What I’ve Been Playing: Part 1 — DayZ


Geez, it’s been a while, eh?  I will admit my time hasn’t been… properly managed lately.  I blame it on work that I find pretty darn fulfilling, as well as spending most of my free time playing a bunch of games — more than normal in fact.  Why not talk about them as part of a series of posts (if I make it a series I am more likely to actually finish lulz).  Anyway, first up is my latest and deepest obsession:


About a year ago someone told me about a shitty PC game named Arma that was very shitty.  It was almost funny how shitty Arma was.  Almost.  But some enterprising soul took it upon himself to mod the hell out of that pile of shit, creating a surprisingly decent and realistic zombie game.  You had to drink water, eat food, and everything including food and weapons were about as rare as you’d expect in an actual zom-pocalypse.  I gotta be honest, I wanted to play it. IN MY BONES.  But being a Mac owner — and lazy at that — I never pursued it.

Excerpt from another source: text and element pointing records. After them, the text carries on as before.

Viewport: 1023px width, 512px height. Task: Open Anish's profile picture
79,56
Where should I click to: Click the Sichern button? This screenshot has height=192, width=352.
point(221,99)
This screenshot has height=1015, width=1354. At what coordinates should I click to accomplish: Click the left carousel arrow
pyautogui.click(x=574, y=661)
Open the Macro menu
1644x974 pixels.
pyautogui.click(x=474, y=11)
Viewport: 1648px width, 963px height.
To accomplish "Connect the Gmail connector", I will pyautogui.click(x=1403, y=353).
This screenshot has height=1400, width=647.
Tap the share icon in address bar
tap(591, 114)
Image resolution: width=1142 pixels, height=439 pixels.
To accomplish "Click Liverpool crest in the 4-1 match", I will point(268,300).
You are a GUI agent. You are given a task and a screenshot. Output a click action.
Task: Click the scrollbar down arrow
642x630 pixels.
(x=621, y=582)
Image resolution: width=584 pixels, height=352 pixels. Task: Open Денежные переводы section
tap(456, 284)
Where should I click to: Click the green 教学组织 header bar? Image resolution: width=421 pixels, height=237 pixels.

Wouldn’t you know it, a standalone version of that mod (DayZ) appeared right around when I found myself sitting on a mountain of free time.  I bootcamped my Mac, downloaded Steam, and bought DayZ Standalone.

When I first started I died a lot.  I starved to death in the middle of nowhere, bled out from zombie bites, and was shot by other players (that last one especially happened quite often).  And so in this absolute vacuum of anything that might be called success, I wanted to learn to make it in this world.  With enough effort any game can be understood, after all.  And I have an affinity for the games that have a lot to teach the player.



The massive map in which DayZ takes place.

Each death became a learning experience:

“Well, I may have died after my long trip to Elektro, but now I know where I can find a well — that will help next time.”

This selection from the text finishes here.